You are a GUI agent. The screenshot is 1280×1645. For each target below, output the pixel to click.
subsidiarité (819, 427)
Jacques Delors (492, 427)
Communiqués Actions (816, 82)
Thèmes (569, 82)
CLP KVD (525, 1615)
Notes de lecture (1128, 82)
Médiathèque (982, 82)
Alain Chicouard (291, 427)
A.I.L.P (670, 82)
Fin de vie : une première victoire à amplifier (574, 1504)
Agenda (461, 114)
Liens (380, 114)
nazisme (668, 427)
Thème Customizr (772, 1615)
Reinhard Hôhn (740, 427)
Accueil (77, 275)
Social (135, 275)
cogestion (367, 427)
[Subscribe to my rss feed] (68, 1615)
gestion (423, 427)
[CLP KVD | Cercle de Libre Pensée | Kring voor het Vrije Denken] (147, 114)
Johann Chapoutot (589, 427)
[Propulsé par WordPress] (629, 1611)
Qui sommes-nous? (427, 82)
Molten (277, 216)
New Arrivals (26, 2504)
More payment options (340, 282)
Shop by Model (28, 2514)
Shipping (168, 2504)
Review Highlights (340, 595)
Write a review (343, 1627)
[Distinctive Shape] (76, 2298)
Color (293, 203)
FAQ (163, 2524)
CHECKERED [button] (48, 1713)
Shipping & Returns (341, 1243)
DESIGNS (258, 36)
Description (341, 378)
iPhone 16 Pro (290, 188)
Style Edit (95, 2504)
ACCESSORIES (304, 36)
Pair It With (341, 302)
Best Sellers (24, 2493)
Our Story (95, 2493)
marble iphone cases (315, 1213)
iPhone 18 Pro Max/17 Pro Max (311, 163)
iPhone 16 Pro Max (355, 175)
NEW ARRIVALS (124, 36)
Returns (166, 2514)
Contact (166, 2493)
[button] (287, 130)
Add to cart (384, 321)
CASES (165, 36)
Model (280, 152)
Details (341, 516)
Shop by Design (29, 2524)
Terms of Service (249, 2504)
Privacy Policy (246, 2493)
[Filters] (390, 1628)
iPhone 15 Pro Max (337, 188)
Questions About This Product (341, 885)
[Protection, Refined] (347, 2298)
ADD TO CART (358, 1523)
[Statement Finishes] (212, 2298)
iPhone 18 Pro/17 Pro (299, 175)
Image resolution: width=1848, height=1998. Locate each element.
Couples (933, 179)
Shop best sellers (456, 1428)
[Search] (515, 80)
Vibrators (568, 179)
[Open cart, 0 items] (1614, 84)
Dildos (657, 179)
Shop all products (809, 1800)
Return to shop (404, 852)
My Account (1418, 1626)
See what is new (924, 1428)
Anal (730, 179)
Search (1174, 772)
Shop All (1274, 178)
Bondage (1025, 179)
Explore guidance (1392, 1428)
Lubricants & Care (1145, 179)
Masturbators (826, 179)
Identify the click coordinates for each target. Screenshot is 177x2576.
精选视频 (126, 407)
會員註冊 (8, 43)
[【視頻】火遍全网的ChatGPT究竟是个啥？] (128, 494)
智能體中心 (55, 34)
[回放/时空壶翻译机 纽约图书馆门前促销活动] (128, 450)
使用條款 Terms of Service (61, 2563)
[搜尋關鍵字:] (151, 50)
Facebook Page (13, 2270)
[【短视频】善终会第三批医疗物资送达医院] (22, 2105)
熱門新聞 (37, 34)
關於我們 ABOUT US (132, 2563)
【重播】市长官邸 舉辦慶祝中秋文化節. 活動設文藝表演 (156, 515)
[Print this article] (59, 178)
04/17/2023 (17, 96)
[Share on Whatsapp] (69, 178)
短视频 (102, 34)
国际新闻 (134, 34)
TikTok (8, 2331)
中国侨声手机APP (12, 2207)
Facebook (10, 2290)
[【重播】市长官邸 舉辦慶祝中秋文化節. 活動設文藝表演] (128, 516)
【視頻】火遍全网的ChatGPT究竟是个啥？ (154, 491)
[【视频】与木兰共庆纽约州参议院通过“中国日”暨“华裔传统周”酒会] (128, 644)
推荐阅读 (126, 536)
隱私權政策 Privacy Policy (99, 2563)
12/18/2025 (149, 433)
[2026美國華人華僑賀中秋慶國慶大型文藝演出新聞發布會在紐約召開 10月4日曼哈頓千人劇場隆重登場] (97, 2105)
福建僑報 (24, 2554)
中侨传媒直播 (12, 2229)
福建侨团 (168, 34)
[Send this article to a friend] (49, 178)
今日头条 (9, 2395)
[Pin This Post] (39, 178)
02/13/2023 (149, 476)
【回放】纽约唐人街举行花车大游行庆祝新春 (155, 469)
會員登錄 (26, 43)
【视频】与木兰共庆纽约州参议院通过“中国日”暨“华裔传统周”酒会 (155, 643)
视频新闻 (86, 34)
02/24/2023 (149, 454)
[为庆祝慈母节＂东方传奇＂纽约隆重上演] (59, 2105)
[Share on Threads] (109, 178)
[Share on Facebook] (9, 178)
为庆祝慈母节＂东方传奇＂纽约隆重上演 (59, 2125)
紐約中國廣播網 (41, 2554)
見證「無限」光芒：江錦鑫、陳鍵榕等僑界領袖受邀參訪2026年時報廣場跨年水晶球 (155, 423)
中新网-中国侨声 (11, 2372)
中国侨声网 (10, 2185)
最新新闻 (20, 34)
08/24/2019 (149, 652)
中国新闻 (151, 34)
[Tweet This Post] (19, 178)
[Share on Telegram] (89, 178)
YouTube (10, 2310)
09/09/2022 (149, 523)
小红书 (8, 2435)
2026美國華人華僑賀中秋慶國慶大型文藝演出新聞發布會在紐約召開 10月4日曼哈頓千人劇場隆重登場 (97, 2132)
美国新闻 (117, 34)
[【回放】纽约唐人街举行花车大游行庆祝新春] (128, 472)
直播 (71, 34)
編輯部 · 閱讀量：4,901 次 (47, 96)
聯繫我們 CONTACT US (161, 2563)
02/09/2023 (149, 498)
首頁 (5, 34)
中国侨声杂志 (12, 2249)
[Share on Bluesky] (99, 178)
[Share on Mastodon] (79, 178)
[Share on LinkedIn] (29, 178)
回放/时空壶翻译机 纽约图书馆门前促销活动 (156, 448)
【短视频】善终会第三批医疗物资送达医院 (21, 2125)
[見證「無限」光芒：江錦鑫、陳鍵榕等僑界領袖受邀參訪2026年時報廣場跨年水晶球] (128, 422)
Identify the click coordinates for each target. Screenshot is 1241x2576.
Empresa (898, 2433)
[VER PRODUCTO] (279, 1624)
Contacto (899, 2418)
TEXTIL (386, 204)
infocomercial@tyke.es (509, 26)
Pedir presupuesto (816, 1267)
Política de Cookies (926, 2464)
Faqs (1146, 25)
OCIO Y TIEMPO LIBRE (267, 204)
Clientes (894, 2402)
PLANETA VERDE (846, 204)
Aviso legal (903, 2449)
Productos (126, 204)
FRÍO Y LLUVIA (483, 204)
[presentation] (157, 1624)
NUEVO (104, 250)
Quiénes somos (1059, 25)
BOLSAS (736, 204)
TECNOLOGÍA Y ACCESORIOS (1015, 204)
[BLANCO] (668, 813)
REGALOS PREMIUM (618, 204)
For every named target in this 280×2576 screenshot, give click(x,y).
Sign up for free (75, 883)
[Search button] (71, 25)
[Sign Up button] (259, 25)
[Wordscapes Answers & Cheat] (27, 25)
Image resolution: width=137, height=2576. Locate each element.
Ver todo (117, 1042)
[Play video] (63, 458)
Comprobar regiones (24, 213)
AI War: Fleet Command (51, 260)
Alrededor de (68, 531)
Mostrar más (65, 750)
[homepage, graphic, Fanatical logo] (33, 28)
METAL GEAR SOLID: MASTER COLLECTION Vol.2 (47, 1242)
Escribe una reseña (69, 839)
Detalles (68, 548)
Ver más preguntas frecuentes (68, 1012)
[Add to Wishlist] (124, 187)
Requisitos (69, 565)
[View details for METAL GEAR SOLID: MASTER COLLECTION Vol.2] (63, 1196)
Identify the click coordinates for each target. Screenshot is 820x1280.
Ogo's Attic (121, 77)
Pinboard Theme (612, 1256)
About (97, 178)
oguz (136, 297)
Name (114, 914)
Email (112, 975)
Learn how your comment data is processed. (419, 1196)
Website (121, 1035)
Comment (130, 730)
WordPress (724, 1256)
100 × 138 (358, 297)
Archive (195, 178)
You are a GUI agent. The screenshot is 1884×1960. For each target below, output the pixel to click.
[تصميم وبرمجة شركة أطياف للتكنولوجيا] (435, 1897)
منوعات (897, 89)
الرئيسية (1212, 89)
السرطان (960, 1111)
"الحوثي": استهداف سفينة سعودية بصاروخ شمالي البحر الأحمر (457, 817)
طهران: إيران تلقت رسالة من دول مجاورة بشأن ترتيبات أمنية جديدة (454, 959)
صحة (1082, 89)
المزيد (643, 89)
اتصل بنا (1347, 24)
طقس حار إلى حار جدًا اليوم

> _WHAT NEEDS TO BE DONE_: Which of the lines in the data hold the string "纽约图书馆门前促销活动"? Report each of them by copying it.

> _YOUR SOLUTION_:
[回放/时空壶翻译机 纽约图书馆门前促销活动] (128, 450)
回放/时空壶翻译机 纽约图书馆门前促销活动 (156, 448)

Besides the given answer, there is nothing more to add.